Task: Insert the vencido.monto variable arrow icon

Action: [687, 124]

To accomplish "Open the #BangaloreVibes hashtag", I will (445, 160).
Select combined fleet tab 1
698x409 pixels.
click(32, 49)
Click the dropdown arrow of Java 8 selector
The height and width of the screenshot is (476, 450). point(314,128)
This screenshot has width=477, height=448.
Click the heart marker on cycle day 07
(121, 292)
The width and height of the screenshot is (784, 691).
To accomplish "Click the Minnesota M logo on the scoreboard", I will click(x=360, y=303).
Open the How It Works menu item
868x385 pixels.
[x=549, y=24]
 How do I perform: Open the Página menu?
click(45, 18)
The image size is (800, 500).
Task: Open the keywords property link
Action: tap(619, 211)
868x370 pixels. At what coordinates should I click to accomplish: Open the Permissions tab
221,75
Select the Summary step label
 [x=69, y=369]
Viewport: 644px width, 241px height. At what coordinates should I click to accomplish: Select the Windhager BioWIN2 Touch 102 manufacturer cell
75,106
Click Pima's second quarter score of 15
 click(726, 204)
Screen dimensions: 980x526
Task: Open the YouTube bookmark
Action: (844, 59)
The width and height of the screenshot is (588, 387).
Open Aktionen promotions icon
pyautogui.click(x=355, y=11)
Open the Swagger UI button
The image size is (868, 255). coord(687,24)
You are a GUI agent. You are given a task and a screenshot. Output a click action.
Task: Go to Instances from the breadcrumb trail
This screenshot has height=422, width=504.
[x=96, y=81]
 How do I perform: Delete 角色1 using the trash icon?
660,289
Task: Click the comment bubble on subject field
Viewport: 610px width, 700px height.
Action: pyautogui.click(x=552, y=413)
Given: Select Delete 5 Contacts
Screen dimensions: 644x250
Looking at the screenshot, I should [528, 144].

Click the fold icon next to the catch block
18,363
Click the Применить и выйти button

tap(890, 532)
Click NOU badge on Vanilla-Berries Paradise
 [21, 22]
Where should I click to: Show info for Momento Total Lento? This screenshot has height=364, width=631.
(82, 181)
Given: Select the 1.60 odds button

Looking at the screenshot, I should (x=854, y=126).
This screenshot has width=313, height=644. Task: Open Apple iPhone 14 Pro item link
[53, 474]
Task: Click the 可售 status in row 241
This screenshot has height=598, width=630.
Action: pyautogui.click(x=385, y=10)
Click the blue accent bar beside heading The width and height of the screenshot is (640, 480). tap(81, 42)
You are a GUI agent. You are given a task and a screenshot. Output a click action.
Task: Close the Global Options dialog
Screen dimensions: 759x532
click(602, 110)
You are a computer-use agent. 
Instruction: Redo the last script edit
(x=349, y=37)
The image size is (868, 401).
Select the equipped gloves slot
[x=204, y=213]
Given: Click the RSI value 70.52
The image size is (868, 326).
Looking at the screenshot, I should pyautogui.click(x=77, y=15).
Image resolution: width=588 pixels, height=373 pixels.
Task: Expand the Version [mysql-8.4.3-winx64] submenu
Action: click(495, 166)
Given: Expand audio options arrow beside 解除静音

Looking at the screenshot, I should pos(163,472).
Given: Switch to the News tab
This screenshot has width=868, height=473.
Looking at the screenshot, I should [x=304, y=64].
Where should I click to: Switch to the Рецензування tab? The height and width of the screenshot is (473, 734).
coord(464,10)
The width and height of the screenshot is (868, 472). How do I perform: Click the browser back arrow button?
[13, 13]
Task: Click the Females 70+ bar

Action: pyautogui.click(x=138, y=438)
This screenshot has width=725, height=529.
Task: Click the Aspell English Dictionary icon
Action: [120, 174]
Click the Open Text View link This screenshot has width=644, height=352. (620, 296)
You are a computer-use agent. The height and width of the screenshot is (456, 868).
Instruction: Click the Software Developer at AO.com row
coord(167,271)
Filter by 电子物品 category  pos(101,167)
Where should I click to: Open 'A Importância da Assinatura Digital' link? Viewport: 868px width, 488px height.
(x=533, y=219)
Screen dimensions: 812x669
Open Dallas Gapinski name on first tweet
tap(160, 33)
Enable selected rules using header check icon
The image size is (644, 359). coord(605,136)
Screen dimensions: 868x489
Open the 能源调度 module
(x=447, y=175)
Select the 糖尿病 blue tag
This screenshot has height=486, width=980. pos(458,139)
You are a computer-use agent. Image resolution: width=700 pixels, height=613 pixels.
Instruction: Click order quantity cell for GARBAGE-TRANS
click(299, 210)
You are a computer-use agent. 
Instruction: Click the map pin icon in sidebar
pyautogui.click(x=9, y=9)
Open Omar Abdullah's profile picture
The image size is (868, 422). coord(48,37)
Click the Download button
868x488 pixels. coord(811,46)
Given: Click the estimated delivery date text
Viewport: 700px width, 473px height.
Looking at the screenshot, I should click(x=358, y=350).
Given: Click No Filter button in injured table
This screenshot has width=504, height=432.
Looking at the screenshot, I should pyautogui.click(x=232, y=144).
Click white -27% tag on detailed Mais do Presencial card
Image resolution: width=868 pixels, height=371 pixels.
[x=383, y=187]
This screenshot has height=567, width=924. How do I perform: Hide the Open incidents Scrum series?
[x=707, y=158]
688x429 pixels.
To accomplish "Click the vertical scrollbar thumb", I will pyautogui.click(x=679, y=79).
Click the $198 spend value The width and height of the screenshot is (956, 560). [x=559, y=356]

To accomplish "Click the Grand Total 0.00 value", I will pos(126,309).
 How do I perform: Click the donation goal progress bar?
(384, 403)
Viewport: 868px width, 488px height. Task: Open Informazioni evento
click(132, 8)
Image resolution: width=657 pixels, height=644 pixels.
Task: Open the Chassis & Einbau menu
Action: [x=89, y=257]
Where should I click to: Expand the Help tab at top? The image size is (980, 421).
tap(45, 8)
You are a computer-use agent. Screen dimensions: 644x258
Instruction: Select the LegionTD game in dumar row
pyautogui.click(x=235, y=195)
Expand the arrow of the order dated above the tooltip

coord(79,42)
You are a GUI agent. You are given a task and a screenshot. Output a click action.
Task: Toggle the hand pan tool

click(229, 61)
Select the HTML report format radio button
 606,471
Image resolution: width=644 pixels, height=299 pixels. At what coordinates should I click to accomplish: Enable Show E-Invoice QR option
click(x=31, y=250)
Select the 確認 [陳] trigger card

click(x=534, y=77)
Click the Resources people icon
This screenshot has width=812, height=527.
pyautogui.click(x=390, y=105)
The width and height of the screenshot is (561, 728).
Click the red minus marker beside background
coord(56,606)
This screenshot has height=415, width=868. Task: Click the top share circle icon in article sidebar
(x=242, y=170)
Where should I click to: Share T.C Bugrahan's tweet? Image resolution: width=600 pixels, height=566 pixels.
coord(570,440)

▸ **Task statement**
Looking over the records, find each line with the word "Filter" and copy it.

▸ **Response for this exercise**
Filter by 电子物品 category  pos(101,167)
Given: Click No Filter button in injured table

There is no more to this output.